### What this task involves
Please reproduce word for word the part of the root cause failure analysis text from "While identification of" up to and including "(what physically happened)".

### Passage provided
################

While identification of possible causes should include creativity and an open mind, make sure to follow the path where the evidence points. If that doesn’t work out, go back to level 1 and rethink other possibilities.
5. Select Most Likely Causes in RCFA
Identifying the true causes to the problem is done by comparing cause-and-effect with convincing evidence to the relationship. For example, if the cause is “excessive axial force on the bearing” and the effect is “damaged bearing”. We need to look for evidence that verify this “hypothesis”. Perhaps we take the bearing apart and inspect the bearing races and notice that the bearing wear prove that there was excessive axial load. The cause-and-effect chain should be verified in each step of the way.
All RCFA investigations have three levels of root causes:
- Technical root cause (what physically happened)
- A human cause (someone did something, or missed doing something to trigger the technical cause
- A systematic cause (the human did something because a management system wasn’t in place to direct or manage the human(s))
In the example above the technical root cause may be excessive axial force on the bearing. Let’s say the bearing is mounted on a roll then the human cause could be that the floating bearing (one side of the roll) was tightened down by someone that didn’t know it was supposed to be floating. The systematic root cause may be that training of craftspeople is poor and/or poor skills testing for new employees. The systematic root causes are almost much tougher to correct that the technical.
Remember, there are layers of root causes, not just a technical cause.
6. Identify Solutions
Identifying solutions to root causes may seem like a very basic step, but there are many factors to consider. First, make sure to use creative thinking in your solutions investigation to list several alternatives, not only the first that comes to mind. Second, evaluate the proposed solutions in terms of cost, functionality, acceptance by the team etc. Typically, it is a good idea to propose the solutions with a cost-benefit analysis.
The biggest problem in the RCFA process may be that solutions rarely are implemented. It is quite interesting and comfortable to do an RCFA investigation, lots of coffee, cake, and interesting technical discussions. But it is hard work and sometimes costly to implement solutions. For example, think of the root cause above where the mechanics are poorly trained. It is quite an undertaking to fix that if there are 100 mechanics on site.

################

### Raw data

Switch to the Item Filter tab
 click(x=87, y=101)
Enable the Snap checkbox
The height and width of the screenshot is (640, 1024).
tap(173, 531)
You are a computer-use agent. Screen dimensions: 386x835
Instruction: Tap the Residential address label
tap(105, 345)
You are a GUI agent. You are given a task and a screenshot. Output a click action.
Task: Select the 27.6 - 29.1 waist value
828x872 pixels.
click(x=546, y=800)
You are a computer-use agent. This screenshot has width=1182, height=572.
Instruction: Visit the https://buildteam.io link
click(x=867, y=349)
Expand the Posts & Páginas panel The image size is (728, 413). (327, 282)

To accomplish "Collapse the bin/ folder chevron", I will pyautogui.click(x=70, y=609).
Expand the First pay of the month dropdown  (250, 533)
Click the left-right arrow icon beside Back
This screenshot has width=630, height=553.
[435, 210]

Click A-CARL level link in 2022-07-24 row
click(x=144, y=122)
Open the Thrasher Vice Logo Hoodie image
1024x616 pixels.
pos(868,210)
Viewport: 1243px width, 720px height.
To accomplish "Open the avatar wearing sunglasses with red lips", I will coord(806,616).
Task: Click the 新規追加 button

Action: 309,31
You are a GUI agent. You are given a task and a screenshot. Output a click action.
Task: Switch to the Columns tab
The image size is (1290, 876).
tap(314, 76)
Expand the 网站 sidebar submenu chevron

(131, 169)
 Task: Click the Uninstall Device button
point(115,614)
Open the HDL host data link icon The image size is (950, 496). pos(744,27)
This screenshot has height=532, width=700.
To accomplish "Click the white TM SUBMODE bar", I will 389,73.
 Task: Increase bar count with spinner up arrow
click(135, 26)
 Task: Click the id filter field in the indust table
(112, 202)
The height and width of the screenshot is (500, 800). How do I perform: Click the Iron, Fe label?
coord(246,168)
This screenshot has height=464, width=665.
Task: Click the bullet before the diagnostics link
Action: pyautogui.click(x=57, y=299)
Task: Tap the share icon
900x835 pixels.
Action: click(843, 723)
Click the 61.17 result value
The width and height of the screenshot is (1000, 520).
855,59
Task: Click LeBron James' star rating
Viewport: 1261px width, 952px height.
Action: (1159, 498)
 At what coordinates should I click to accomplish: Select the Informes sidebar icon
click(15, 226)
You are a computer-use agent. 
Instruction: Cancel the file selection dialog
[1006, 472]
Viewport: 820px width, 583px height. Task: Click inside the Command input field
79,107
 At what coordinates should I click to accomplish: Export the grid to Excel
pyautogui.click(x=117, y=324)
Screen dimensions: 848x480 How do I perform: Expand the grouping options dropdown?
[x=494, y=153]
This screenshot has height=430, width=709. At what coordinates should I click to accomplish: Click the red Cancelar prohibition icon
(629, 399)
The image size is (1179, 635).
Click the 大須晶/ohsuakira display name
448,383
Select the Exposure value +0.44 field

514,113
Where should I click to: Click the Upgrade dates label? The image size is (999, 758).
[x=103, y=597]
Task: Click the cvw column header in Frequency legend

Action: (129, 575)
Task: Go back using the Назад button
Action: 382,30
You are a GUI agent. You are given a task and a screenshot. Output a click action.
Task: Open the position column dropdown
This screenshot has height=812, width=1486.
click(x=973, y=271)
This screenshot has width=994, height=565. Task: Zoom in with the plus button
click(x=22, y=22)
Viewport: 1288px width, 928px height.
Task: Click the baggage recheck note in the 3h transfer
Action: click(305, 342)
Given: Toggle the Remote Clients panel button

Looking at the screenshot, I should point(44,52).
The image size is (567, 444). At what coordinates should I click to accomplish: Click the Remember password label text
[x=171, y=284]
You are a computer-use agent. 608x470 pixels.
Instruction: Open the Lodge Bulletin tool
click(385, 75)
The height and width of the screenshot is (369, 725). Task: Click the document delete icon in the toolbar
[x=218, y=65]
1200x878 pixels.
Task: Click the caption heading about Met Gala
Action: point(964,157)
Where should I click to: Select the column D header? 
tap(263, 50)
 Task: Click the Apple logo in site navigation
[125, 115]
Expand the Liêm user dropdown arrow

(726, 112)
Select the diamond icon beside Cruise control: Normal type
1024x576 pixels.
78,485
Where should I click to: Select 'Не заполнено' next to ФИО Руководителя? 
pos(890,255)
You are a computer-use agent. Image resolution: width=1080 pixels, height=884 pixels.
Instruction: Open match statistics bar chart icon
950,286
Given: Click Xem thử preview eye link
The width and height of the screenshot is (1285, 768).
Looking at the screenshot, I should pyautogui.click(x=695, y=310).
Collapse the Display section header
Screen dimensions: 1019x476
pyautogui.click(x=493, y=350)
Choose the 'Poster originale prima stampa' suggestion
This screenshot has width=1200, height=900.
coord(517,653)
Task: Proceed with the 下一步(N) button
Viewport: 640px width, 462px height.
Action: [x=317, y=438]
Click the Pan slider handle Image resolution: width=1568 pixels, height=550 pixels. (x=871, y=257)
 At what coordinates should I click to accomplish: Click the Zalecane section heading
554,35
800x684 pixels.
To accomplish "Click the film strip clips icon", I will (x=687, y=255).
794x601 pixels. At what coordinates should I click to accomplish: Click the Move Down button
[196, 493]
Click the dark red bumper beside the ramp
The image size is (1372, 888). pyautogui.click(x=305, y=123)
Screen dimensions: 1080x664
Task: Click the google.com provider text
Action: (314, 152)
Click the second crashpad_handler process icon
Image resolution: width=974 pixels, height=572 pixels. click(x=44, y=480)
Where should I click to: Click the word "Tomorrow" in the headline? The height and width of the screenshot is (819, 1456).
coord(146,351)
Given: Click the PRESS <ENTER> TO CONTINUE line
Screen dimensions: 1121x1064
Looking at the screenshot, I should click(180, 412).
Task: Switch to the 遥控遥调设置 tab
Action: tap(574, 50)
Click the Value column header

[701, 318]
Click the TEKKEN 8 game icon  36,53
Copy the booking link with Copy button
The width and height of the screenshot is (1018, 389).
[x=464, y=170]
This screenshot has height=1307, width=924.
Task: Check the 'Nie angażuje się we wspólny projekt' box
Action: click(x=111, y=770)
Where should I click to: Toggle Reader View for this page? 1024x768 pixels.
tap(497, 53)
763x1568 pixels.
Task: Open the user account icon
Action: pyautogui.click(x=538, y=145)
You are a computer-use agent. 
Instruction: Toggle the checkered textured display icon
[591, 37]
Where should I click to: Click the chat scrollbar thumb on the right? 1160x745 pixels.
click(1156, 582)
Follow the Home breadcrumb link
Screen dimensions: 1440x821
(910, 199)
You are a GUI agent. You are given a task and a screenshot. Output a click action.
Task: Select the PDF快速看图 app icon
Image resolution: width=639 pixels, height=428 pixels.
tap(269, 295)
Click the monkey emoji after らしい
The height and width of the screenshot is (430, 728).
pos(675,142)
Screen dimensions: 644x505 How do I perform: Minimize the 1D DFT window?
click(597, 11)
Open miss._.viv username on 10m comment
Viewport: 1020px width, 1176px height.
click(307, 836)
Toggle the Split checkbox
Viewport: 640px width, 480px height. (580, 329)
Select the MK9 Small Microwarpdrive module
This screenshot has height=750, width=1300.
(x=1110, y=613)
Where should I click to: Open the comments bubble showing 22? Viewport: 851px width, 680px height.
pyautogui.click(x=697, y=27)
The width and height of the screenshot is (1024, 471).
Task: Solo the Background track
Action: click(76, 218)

################

### Answer below
While identification of possible causes should include creativity and an open mind, make sure to follow the path where the evidence points. If that doesn’t work out, go back to level 1 and rethink other possibilities.
5. Select Most Likely Causes in RCFA
Identifying the true causes to the problem is done by comparing cause-and-effect with convincing evidence to the relationship. For example, if the cause is “excessive axial force on the bearing” and the effect is “damaged bearing”. We need to look for evidence that verify this “hypothesis”. Perhaps we take the bearing apart and inspect the bearing races and notice that the bearing wear prove that there was excessive axial load. The cause-and-effect chain should be verified in each step of the way.
All RCFA investigations have three levels of root causes:
- Technical root cause (what physically happened)